A Square AM perdeu quase 20 milhões de euros com os 11 espaços comerciais fechados devido à pandemia. Lamenta o "facto de se ter metido política nos centros comerciais".
A Square Asset Management (Square AM) é uma sociedade gestora de fundos, dona de nove centros comerciais e dois retail parks no país. Perde em dimensão para outras empresas, mas supera em quantidade, e também não escapou aos impactos da pandemia. Encerrou portas durante vários meses e viu as receitas caírem. Perdeu quase 20 milhões de euros até agora com a pandemia, revela o presidente-executivo, em entrevista ao ECO. Ainda assim, a Square não despediu pessoas, nem recorreu aos apoios do Estado. Considera mesmo não haver necessidade. “Não pode estar toda a gente de mão estendida a achar que é o Estado que tem de nos ajudar”, diz Pedro Coelho.

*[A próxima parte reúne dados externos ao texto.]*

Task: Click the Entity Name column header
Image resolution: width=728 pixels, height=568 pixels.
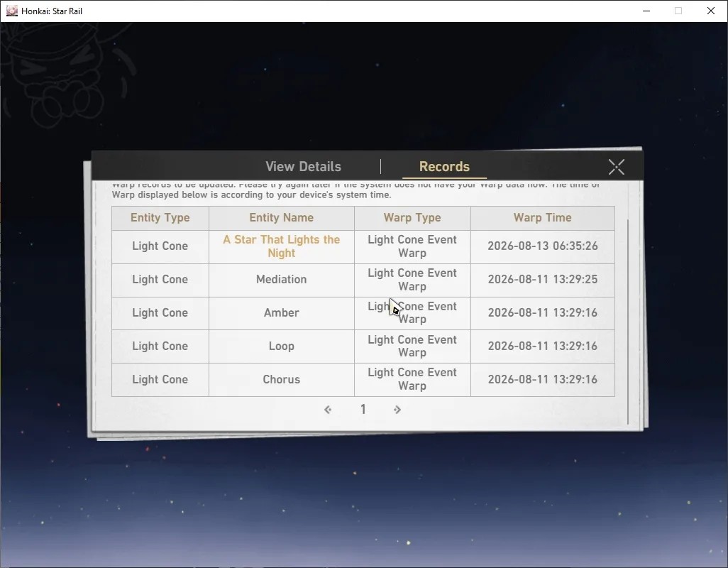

Contudo, ao olhar para estes últimos meses, lamenta a postura do Estado para com os centros comerciais, sobretudo as leis que foram criadas para apoiar os lojistas e que acabaram por prejudicar os proprietários. O CEO afirma que o Governo se “intrometeu” na relação entre privados e que, ainda por cima, criou uma lei “cega” que prejudicou os lojistas mais pequenos.
Recuamos até março de 2020. Como é que se preparam 11 espaços comerciais para uma pandemia?
Esta pandemia apanhou-nos um bocadinho de surpresa. A nós e ao país todo. Todas as áreas sofreram e continuam a sofrer. O impacto ainda está por perceber porque ainda há assuntos que estão por resolver. Mas cada um deve, em vez de olhar demasiado para o umbigo, ver esta noção mais geral. Obviamente que uma pandemia com uma gravidade destas iria sempre afetar todos. Mas o setor dos centros comerciais conseguiu responder bem, tanto proprietários como lojistas, no sentido de se adaptar tão bem quanto possível às exigências do Governo, dentro daquilo que foi também alguma oscilação de legislação, que no primeiro ano de pandemia seria mais normal.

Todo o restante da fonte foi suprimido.